YOUR GOAL: Copy the list of dated events below word for word, starting with "1895 – The first" and going on through "billing as a star.".

TEXT BLOCK:
1783 – Britain’s King George III proclaimed a formal cessation of hostilities in the American Revolutionary War.
1789 – Electors chose George Washington to be the first president of the United States.
1895 – The first rolling lift bridge opened over the Chicago River at Van Buren Street, Chicago. The bridge used steel trusses or girders across the navigable channel supported by, and rigidly connected to, large steel rollers as curved steel bases, like rocking chair rockers, weighted in the rear to counterbalance the span. To open, the bridge rolled back on its rockers until upright, like a jackknife.
1901 – Captain Jinks of the Horse Marines opened in New York City, marking the first time that Ethel Barrymore received billing as a star.
1913 – Louis Perlman of New York City received a patent for his famous, demountable tire-carrying rims – better known as wheels.
1926 – John Giola of New York City became famous as the Charleston endurance dance champion, by dancing, non-stop, for 22 hours and 30 minutes.
1932 – The first Winter Olympics in the United States were held at Lake Placid, NY.
1937 – Glen Gray and his Casa Loma Orchestra recorded A Study in Brown, on Decca Records.

DATA FOR REVIEW:

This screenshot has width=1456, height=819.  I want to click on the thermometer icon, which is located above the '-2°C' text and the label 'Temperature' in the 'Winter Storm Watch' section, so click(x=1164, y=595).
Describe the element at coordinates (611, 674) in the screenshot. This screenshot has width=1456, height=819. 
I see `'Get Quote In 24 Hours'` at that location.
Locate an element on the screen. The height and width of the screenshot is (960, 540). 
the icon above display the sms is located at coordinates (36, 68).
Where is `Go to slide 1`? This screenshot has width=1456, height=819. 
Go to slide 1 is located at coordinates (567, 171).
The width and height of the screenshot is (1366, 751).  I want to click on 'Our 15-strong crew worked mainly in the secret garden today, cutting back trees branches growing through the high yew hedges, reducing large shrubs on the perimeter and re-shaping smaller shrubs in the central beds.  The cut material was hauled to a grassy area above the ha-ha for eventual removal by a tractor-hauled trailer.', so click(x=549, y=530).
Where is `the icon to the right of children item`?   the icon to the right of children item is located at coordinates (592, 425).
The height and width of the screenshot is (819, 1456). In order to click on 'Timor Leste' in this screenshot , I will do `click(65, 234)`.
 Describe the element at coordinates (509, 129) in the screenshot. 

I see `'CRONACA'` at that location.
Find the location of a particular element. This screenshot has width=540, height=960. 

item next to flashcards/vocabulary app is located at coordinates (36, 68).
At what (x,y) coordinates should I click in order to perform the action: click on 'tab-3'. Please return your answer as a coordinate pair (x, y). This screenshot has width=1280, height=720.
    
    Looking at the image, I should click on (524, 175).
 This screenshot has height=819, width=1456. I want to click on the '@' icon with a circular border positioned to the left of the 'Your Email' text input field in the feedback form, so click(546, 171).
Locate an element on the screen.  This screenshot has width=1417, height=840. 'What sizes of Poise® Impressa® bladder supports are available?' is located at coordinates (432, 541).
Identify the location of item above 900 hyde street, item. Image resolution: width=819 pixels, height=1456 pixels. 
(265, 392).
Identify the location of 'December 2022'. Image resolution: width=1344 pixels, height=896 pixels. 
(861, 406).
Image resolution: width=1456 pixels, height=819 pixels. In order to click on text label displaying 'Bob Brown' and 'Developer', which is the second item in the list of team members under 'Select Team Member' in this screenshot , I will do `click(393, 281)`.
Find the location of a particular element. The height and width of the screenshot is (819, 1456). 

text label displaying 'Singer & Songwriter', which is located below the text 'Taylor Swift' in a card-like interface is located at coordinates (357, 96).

TASK RESPONSE:
1895 – The first rolling lift bridge opened over the Chicago River at Van Buren Street, Chicago. The bridge used steel trusses or girders across the navigable channel supported by, and rigidly connected to, large steel rollers as curved steel bases, like rocking chair rockers, weighted in the rear to counterbalance the span. To open, the bridge rolled back on its rockers until upright, like a jackknife.
1901 – Captain Jinks of the Horse Marines opened in New York City, marking the first time that Ethel Barrymore received billing as a star.